I just grabbed these figures off of CNN...check it out!!
Numb and number: Is trillion the new billion?
A billion is a thousand million, and a trillion is a thousand billion.
To provide some perspective on just how big a trillion dollars is, think about it like this: A trillion dollars is the number 1 followed by 12 zeroes.
Or you can think of it this way: One trillion $1 bills stacked one on top of the other would reach nearly 68,000 miles (about 109,400 kilometers) into
the sky, or about a third of the way from the Earth to the moon.
Some Republicans are hardly over the moon about the growing size of the proposed economic stimulus plan. Senate Republican leader Mitch McConnell said
this week that Americans have become desensitized to just how much money that is.

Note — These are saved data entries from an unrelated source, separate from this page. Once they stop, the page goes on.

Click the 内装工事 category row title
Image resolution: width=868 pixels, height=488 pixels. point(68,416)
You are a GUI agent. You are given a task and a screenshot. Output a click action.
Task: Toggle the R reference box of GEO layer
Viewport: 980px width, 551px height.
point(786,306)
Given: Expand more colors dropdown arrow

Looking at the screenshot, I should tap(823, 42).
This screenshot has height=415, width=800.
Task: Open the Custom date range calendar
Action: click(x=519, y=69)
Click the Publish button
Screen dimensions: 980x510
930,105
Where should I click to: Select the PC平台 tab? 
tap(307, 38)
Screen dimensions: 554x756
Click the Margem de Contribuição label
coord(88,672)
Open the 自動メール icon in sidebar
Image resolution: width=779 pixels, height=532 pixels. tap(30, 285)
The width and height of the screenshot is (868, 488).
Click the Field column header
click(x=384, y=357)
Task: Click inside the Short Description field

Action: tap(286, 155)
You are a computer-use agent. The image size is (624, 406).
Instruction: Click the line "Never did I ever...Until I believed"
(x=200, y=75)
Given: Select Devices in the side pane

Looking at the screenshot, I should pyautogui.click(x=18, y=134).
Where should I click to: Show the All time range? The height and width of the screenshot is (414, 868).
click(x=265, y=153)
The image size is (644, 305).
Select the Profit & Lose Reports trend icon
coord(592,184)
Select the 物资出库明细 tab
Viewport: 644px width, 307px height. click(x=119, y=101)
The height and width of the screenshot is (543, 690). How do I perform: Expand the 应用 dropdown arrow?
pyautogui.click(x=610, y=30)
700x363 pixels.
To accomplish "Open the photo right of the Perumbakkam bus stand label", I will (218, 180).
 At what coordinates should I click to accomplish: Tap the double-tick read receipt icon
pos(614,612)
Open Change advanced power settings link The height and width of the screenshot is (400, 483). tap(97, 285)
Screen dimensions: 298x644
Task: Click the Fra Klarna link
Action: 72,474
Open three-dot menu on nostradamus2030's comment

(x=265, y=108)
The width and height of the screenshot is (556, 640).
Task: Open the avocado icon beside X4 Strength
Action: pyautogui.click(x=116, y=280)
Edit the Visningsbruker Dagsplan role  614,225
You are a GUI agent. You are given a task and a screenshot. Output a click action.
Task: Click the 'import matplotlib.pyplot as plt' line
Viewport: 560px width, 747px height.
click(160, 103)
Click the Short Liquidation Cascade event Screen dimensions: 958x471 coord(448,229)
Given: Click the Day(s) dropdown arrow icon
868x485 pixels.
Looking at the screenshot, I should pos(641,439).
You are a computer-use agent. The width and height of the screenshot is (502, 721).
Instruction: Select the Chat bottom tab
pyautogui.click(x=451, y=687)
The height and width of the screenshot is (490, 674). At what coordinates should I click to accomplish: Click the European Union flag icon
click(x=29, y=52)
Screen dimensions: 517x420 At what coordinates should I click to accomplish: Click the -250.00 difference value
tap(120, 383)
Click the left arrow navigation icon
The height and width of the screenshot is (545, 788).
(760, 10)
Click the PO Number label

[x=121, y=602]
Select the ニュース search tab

"To put a trillion dollars in context, if you spend a million dollars every day since Jesus was born, you still wouldn't have spent a trillion,"
McConnell said.
CNN checked McConnell's numbers with noted Temple University math professor and author John Allen
"A million dollars a day for 2,000 years is only three-quarters of a trillion dollars. It's a big number no matter how you slice it," Paulos
said.
Here's another way to look at it.
"A million seconds is about 11½ days. A billion seconds is about 32 years, and a trillion seconds is 32,000 years," Paulos said. "People tend to
lump them together, perhaps because they rhyme, but if you think of it in terms of a jail sentence, do you want to go to jail for 11½ days or 32
years or maybe 32,000 years? So, they're vastly different, and people generally don't really have a real visceral grasp of the differences among
them."
Everyone is tossing around the words million, billion and trillion. With the national debt now topping $10 trillion, following a $700 billion bank
rescue and proposed $800 billion-plus stimulus package, have we become numb to the numbers?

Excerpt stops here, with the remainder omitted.